İstemek mi yaşamak mı derseniz ben yaşamak derim :) Bir şeyi çok isterim olmaz ve bana sunulanı yaşarsam daima mutlu olurum. Hani bilimde doğal seleksiyon vardır. Bir de mutasyon. İşte yaşam sürecimi doğal seleksiyon ve mutasyon hikayelerine benzetirim. Koşullara uyum göstererek, değişim ve yeniliğe açık kalarak yaşamak mutluluk getiriyor.

Lisede ilk günümüde dersimize giren ilk hocamız, okulun rehberlik ve psikolojik danışman hocası, sınıftaki öğrencilerden mutluluğun resmini çizmesini istemişti. Yani ondan bundan yani benden! Acaba mutluluk neydi? Tutulur mu, yenilir içilir bir şey mi? Bir şeye sahip olmak mıdır mutluluk yoksa, sahip olduklarından aldığın duygumudur? Acaba hüzün de bir mutluluk çeşidi olabilir mi? İnsan, onlarca yüzlerce soru içerisinde mutluluğu ararken kayboluyor.

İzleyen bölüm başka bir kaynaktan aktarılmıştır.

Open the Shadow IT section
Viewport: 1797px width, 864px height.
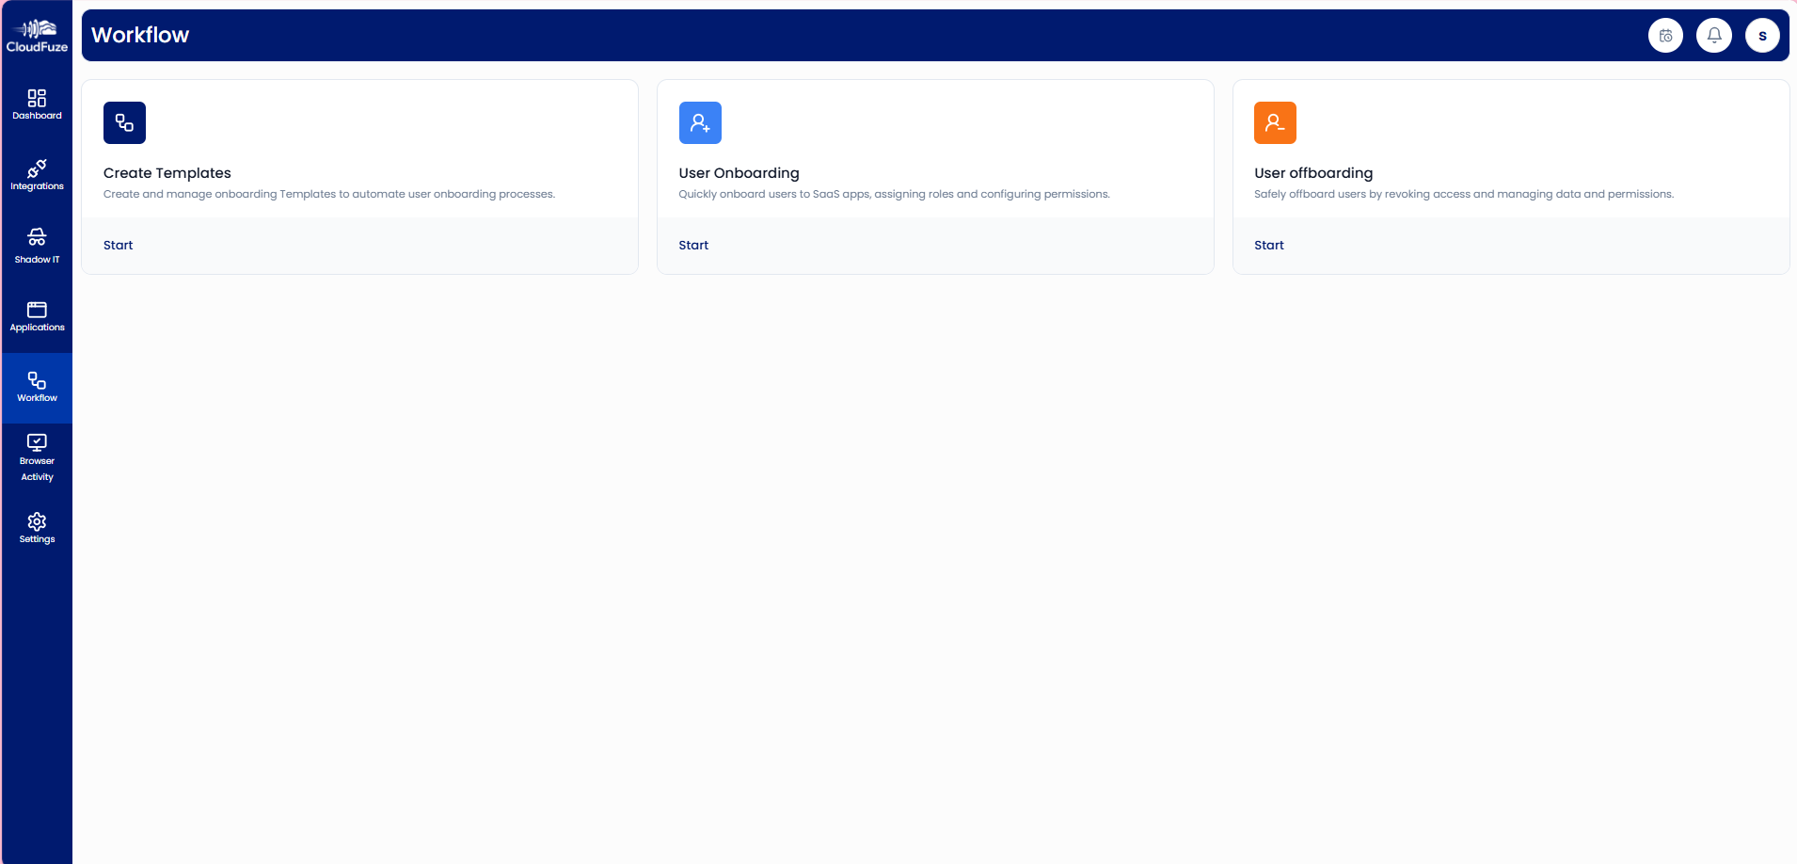tap(37, 245)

Oysa işareti bile kısacık; iki nokta üst üste - kapa parantez. :) İşte sana mutluluk!

Vakti zamanında dedelerin tarlalarına nohut yolmaya gitmiştik. Tarlada çalışmak zor olmasına zor da yapılan iş bir de nohut yolmaksa zor demek masum kalıyor. Yaz sıcağında, kurak bir iklim, rüzgar bile yok, güneş tependen ayrılmazken tuzları tenine yapışan nohut, susuzluktan pudraya dönmüş toprak ve her çektiğin kökten tenine yapışan onca şey, su toplamış, toğlayan suları patlamış eller, eğilmekten beynine akan kan ve içilmeyesi kan gibi su. Nohut tarlasında bir günü ancak bu kelimeler simgeleyebilir. O gün, çocuk yaşta sabrımın kalmadığı, günlerden birinde kendi kendime verdiğim söz: " Okuyacağım ve bir daha bu işlerle uğraşmayacağım", olmuştu. Sonra da ziraat mühendisliği okudum :))) İyiki de o gün büyük konuşmuşum, yoksa ömrüm boyunca lise hocamın sorusuna cevap bulamayacaktım.

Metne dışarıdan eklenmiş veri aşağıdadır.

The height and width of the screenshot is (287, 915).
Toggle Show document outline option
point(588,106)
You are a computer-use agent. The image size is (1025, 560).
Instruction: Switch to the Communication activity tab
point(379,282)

Mutluluk; yaşamak demek, sevdiklerini kıskanırken sevdiğin işi paylaşmak demek, var oluşunu yaratılan her şeyde görebilmek demek, lal çiçekleri anlamak, masum buzağıları bebeğin bilmek demek, kelebekleri gördüğüm her an kalbimin kanatlanması demek.